No matter; Clavering Players delighted its Saturday evening audience with a witty and well-acted performance, under the guidance of Gordon Cummings as their Director. With only four characters in the play, everyone had to be on top form with their quick-fire exchanges of dialogue and they all did a grand job in keeping their timing and entrances and exits brisk and upbeat.
The setting for the play is the bed-sitting room of Ginny's London flat, where her current boyfriend Greg is staying. The action then transfers to the garden patio of Sheila and Philip's home, The Willows, in rural Buckinghamshire. The two locations were nicely presented and well stage managed by Ken Kemp and Keith Nuttall, with good lighting and sound support from Lesley Talbot. I particularly liked the enlarged photographic backdrop of the garden view, which was well-scaled in relation to the patio furniture and lent an authentic feel to the action. The costume plot, too, well-devised by Jennifer Cummings, added visually to the enjoyment of the performance.
The play is basically a comedy of misunderstandings and mistaken identity. In the opening scene, Ginny, a young woman with a slightly chequered romantic past, delightfully portrayed here by Phoebe Hayes, is planning to visit her parents for the day by train, but is resisting her boyfriend's willingness to tag along. This is with good reason, and although the audience is unaware at that point in the play, she is actually planning to visit her older, married, lover Philip, having several times attempted to break off their relationship and now wants to end it, once and for all. Rob Clarke was equally convincing as Ginny's naive and besotted boyfriend Greg, who doesn't apparently read anything into the fact of finding a pair of men's slippers under the bed, or the drawer full of expensive boxes of chocolates, or bunches of flowers filling Ginny's apartment, all of which are explained away by Ginny with improbable excuses! Greg proposes to her, but is still rebuffed, so decides to follow her, with potentially disastrous results.

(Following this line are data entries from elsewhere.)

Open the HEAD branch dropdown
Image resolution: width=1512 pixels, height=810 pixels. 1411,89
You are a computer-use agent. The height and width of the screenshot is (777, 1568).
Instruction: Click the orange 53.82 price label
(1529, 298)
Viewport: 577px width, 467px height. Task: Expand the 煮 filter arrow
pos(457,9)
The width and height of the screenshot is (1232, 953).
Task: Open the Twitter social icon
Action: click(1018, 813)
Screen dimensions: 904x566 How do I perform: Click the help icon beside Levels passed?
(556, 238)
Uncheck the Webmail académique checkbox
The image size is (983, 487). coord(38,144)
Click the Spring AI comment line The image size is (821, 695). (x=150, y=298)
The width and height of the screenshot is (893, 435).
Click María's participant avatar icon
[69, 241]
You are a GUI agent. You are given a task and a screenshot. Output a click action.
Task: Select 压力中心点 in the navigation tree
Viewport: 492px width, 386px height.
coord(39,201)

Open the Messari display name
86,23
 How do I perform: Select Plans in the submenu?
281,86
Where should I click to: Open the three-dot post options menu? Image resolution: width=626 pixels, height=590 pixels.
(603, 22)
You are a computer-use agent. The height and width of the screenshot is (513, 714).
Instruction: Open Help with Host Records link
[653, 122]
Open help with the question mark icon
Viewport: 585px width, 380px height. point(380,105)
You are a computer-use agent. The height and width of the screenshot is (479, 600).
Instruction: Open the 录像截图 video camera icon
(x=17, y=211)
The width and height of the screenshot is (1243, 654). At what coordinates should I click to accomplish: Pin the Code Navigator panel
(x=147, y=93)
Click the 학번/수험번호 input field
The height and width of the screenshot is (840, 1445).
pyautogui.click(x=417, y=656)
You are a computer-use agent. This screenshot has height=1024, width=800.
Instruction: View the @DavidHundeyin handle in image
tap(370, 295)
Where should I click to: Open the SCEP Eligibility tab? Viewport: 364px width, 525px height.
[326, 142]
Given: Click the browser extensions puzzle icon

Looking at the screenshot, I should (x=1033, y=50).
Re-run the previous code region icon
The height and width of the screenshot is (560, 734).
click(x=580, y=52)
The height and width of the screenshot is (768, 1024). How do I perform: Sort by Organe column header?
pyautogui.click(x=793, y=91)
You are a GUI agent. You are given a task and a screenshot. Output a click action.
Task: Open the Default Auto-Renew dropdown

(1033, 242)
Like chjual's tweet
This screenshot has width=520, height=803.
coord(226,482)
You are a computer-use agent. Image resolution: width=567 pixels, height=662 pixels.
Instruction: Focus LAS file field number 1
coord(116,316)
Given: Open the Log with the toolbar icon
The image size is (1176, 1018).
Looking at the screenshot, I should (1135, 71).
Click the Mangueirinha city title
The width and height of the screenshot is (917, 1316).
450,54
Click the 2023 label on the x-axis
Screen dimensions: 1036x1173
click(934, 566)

In the next scene, we meet Philip and Sheila, who are "enjoying" breakfast on the patio and planning their day. It's very obvious from their relationship with each other that their marriage is under some strain. Netti Hayes gave us an enjoyable performance as the slightly bemused, but caring wife, who's put down somewhat by her overbearing husband, well-portrayed here by Peter Simmons. Philip's plans for a clandestine meeting with Ginny, his former employee and lover, are thwarted when Sheila announces she's not going to church, throwing Philip into an impassioned rage about a lost garden hoe! Greg then turns up unannounced, ahead of Ginny, and wrongly assumes that Sheila and Philip are Ginny's parents. When Greg asks for permission to marry, Philip mistakenly believes Greg is his wife's lover and wants to marry her! Once Ginny arrives, she has to convince Philip to play the role of her father - all very confusing and hilarious, and so typical of an Alan Ayckbourn comedy.
Thank you, Clavering Players, for a very enjoyable and entertaining evening.